Gavin Wood introduces JAM as Polkadot’s new hybrid transactionless blockchain model
Polkadot founder Gavin Wood introduced the next step for blockchain with an aim to make it more modular and minimalistic.
Polkadot founder Gavin Wood envisions an advanced, decentralized system capable of supporting smart contracts through a secure model for the future of parachains.
Polkadot has always been a bustling restaurant with a menu that caters to every palate — from simplified Web3 experiences to real-world asset (RWA) tokenization platforms.
However, the blockchain ecosystem still faces challenges such as high costs and complexity in creating parachains, limited interaction between parachains despite existing communication protocols, and auction-based parachain slot acquisitions that are both costly and time-restricted.
This is why the Polkadot community was delighted when the next steps for the ecosystem were publicly unveiled in a technical paper (dubbed the JAM Gray Paper) during the Token2049 conference in April 2024.
Happy to release the initial Jam spec in the Gray Paper (10 years after my release of the Yellow Paper): A proposal for the future of @Polkadot. https://t.co/thL6CSNGUp
— Gavin Wood (@gavofyork) April 18, 2024
Penned by Polkadot founder Gavin Wood, the Gray Paper marks a major step forward, proposing JAM, short for Join-Accumulate Machine, as a potential future direction for the current Relay Chain protocol while positioning Polkadot as the operating system of the blockchain space where anything and everything can run.
The future of parachains
Polkadot’s on-chain processing involves each parachain — i.e., parallel chains available for rent to other projects — performing computations independently and submitting results to the Relay Chain for validation. The Relay Chain serves as a base layer on which parachains and related decentralized applications (DApps) connect and communicate. It provides security and transaction finality to parachains, rendering them interoperable.
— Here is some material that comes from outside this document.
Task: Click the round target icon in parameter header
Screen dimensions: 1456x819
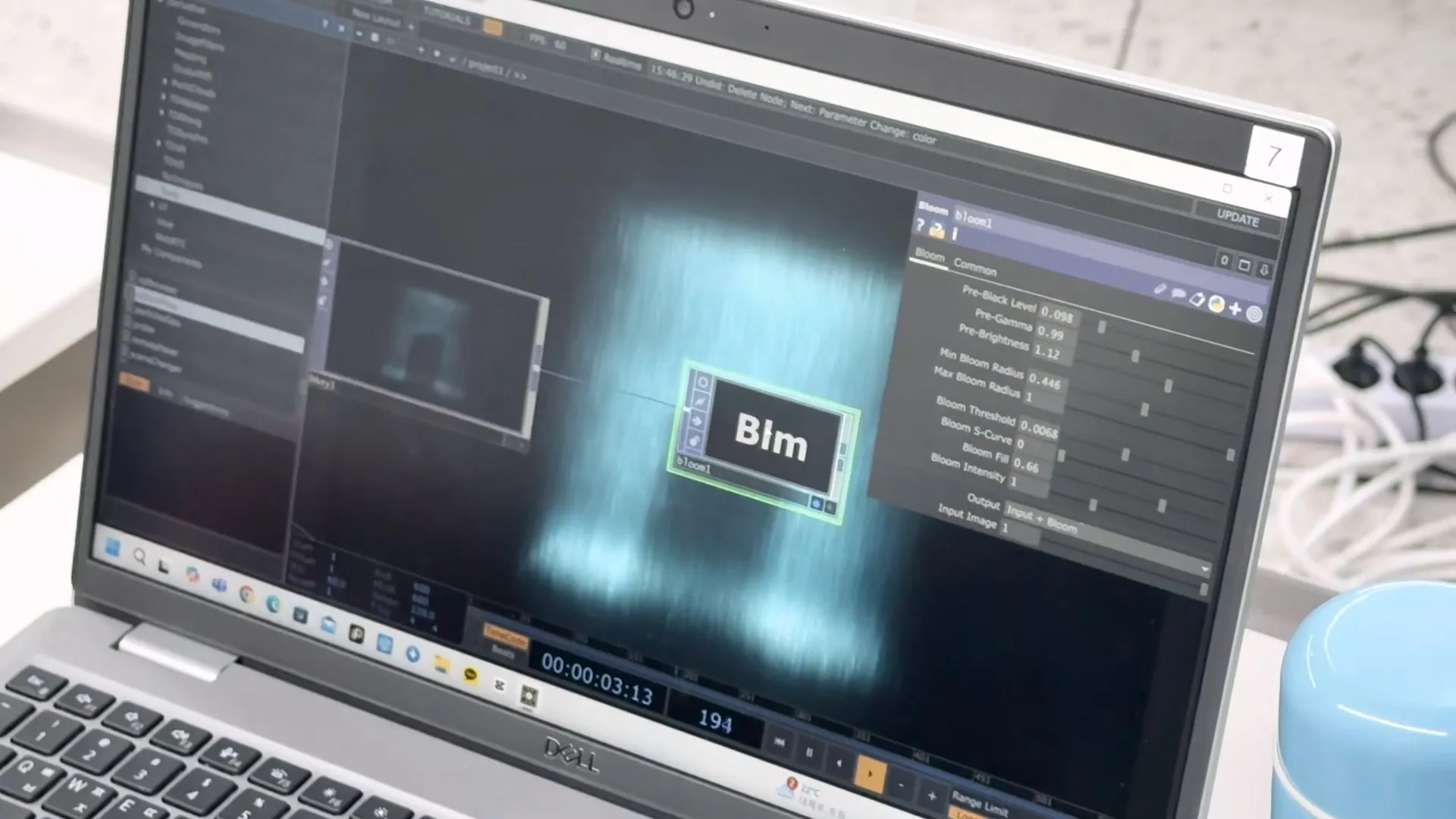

JAM, on the other hand, introduces a hybrid approach that merges the strengths of Polkadot and Ethereum into a unified platform. “We present a comprehensive and formal definition of Jam, a protocol combining elements of both Polkadot and Ethereum,” the Gray Paper’s introduction reads:
“In a single coherent model, JAM provides a global singleton permissionless object environment — much like the smart-contract environment pioneered by Ethereum — paired with secure sideband computation parallelized over a scalable node network, a proposition pioneered by Polkadot.”
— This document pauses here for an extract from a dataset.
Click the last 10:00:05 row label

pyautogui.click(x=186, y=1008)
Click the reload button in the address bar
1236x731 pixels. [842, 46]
The primary duties of the JAM upgrade will be to ensure the integrity of the operations and support Turing-complete computations. The technical aspects detailed by Wood also aim to increase efficiency while keeping operational costs at a minimum. To boost the adoption of blockchain as reliable infrastructure, JAM seeks to enhance coherency and accessibility by improving interoperability and making it a simpler platform for users and developers to engage.
Transactionless operations
Polkadot relies on transaction processing where each transaction is individually validated and included in blocks by validators.
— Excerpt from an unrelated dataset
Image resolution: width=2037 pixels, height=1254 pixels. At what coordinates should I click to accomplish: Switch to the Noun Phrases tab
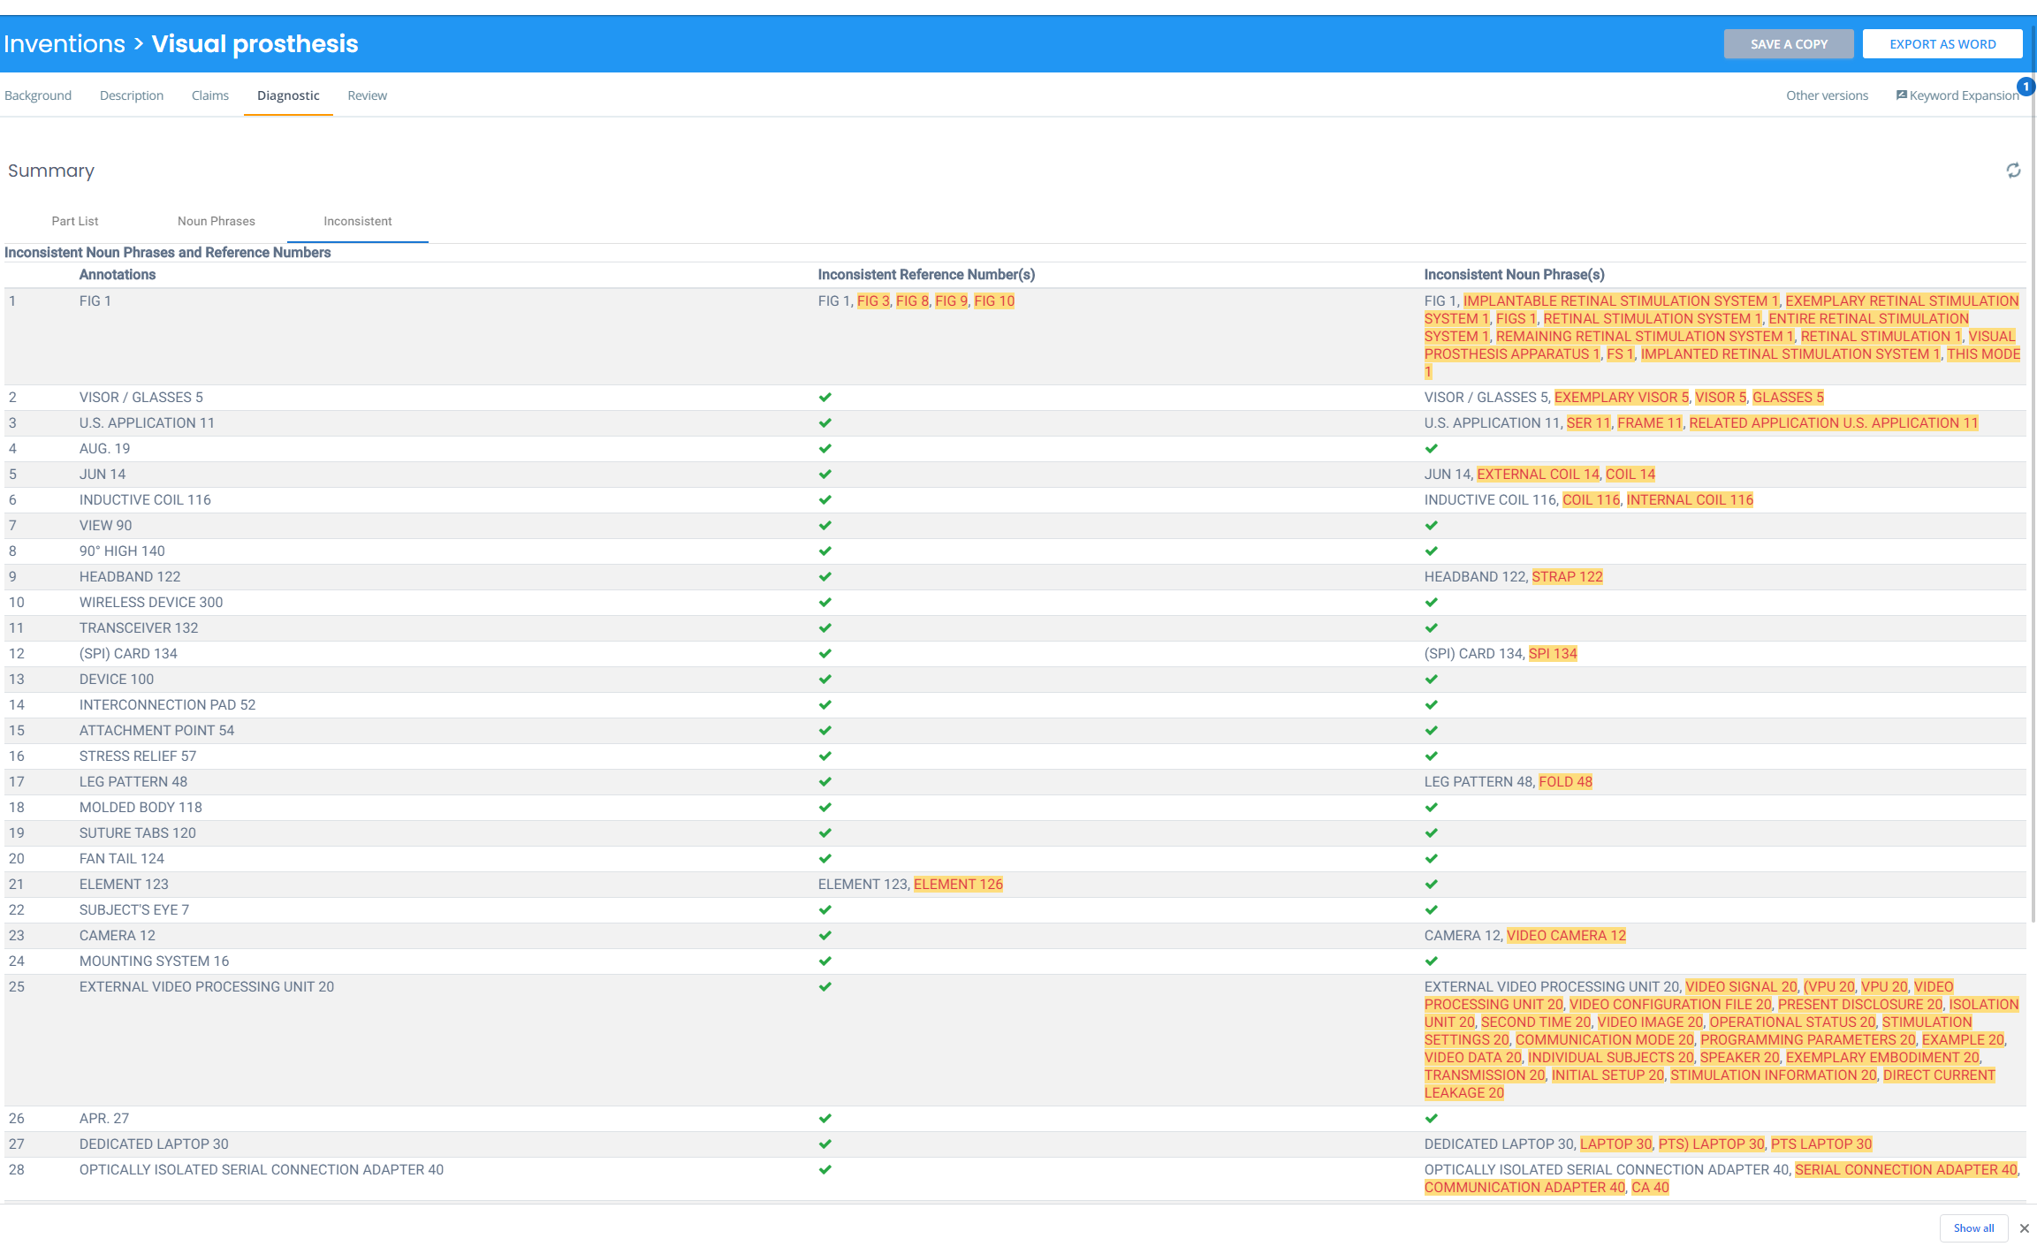(216, 221)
With JAM, there are no conventional transactions. Instead, all actions are permissionless and initially processed through a Refine stage. Adding a new service on-chain is possible by specifying Refine, Accumulate and onTransfer entry points. Work packages, inputs including transaction and blockchain data are accepted during the Refine stage and output is produced.
The Accumulate function takes the output and integrates it into the chain state. On the other hand, onTransfer enables to modify services within the six-second transaction execution period.
Thanks to its permissionless design, JAM allows for deploying and executing code for a fee based on computational resources used, similar to Ethereum’s gas system. It distinguishes itself from other smart chains by operating transaction-less with the aforementioned system.
DOT remains a primary currency within the JAM framework. It will continue to be used to pay fees, participate in governance and staking, and power the ecosystem.
Released a decade after his Ethereum Yellow Paper, Gavin Wood’s Gray Paper brings a new vision and a direction for the future of parachains. Still in the research phase, the new framework offers the community and developers a pay-as-you-go model to access Polkadot to potentially turn one of the most populated blockchain ecosystems into a supercomputer where anyone can build and run anything.